Elle doit savoir intégrer l’ère du numérique et des réseaux sociaux, les avancées de la recherche et notamment celle sur les neurosciences, les nouveaux défis lancés à la citoyenneté par la montée des autoritarismes et des communautarismes, en évitant une fascination aveugle pour le progrès technique aussi bien que les rejets obscurantistes.

L’éducation nouvelle doit aussi se poser comme un acteur du débat public. Ce n’est pas forcément nouveau : déjà au moment du Front populaire, Freinet lançait un appel pour soutenir les réformes de Jean Zay. Il s’agit bien d’apporter un soutien, toujours critique, à ce qui va dans le bon sens, en résistant à la tentation du purisme, ou à l’enfermement dans le confort d’un entre soi, les réformes venant d’en haut étant toujours trop imparfaites, toujours insuffisantes, toujours insatisfaisantes. Il ne s’agit pas non plus de faire un culte unilatéral de « l’initiative qui vient de la base », et de s’engager naïvement dans une croyance en une tache d’huile novatrice qui se répandrait. L’impulsion institutionnelle reste souhaitable et indispensable même si l’on doit rester vigilant aux risques qu’elle
soit contre-réformatrice et faire alors bien des dégâts.

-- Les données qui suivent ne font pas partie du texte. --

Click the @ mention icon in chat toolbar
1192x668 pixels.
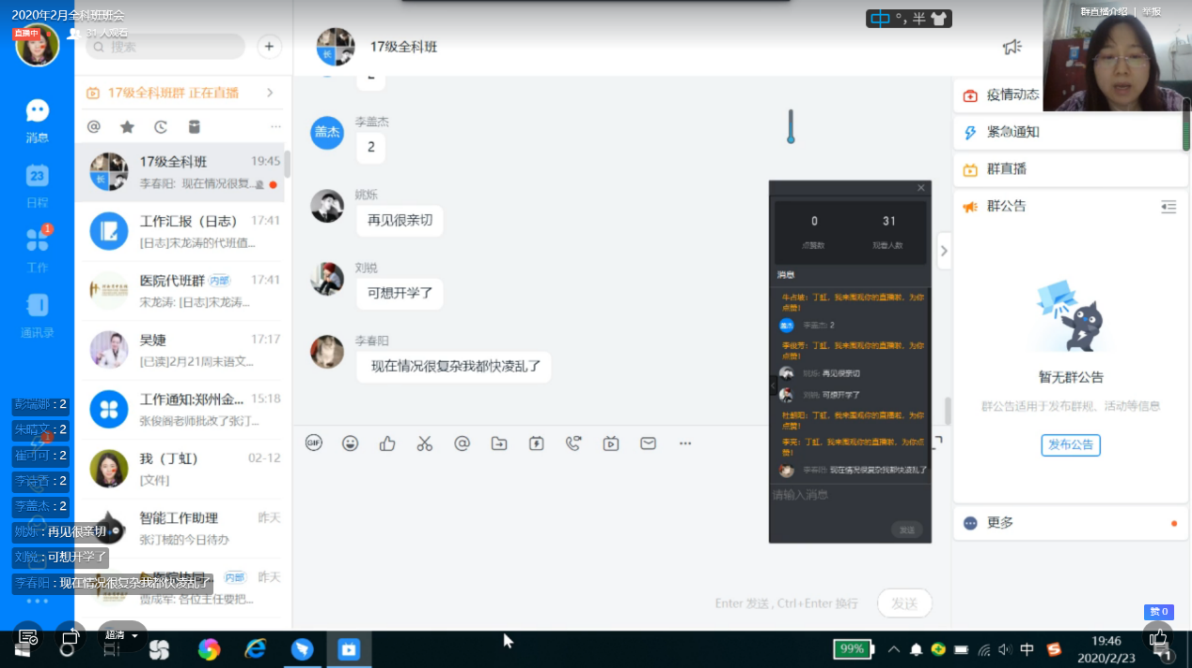[462, 443]
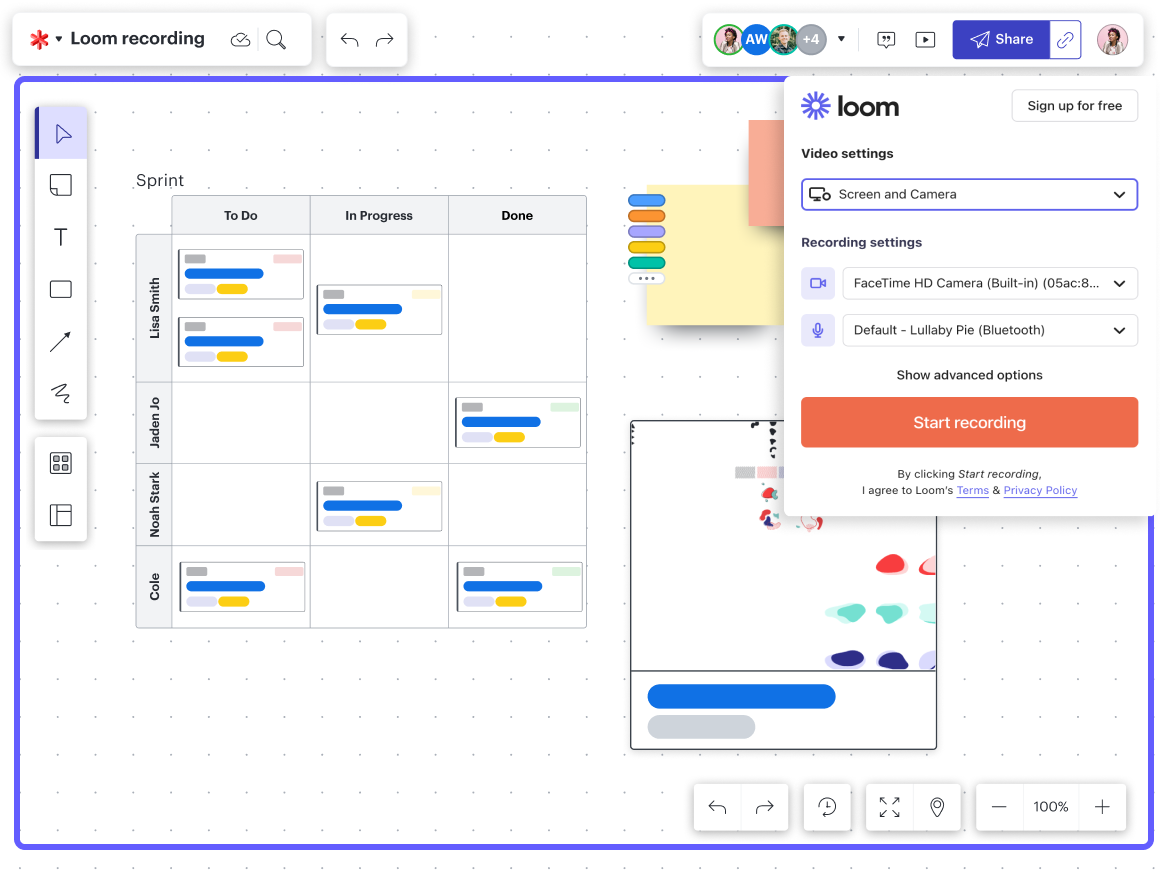Open the FaceTime HD Camera dropdown
This screenshot has height=870, width=1160.
click(989, 283)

C’est d’ailleurs pourquoi le CRAP-Cahiers pédagogiques a lancé dans les années 2000 le mot d’ordre de « proposer et résister », en même temps, avec, selon les contextes, une insistance plus grande sur l’un ou l’autre des deux termes néanmoins indissociables.

Enfin, il est vraiment essentiel, comme évoqué plus haut, de refuser les doxas, de poursuivre les débats au sein même de la mouvance de l’éducation nouvelle, en favorisant partenariats et réflexions croisées, comme nous l’avons fait au CRAP-Cahiers pédagogiques au cours des dernières années sur
des sujets comme la validité de l’idée de « socle commun », la place d’une approche par compétences ou encore la prise en comptes des rythmes de l’enfant dans sa scolarité.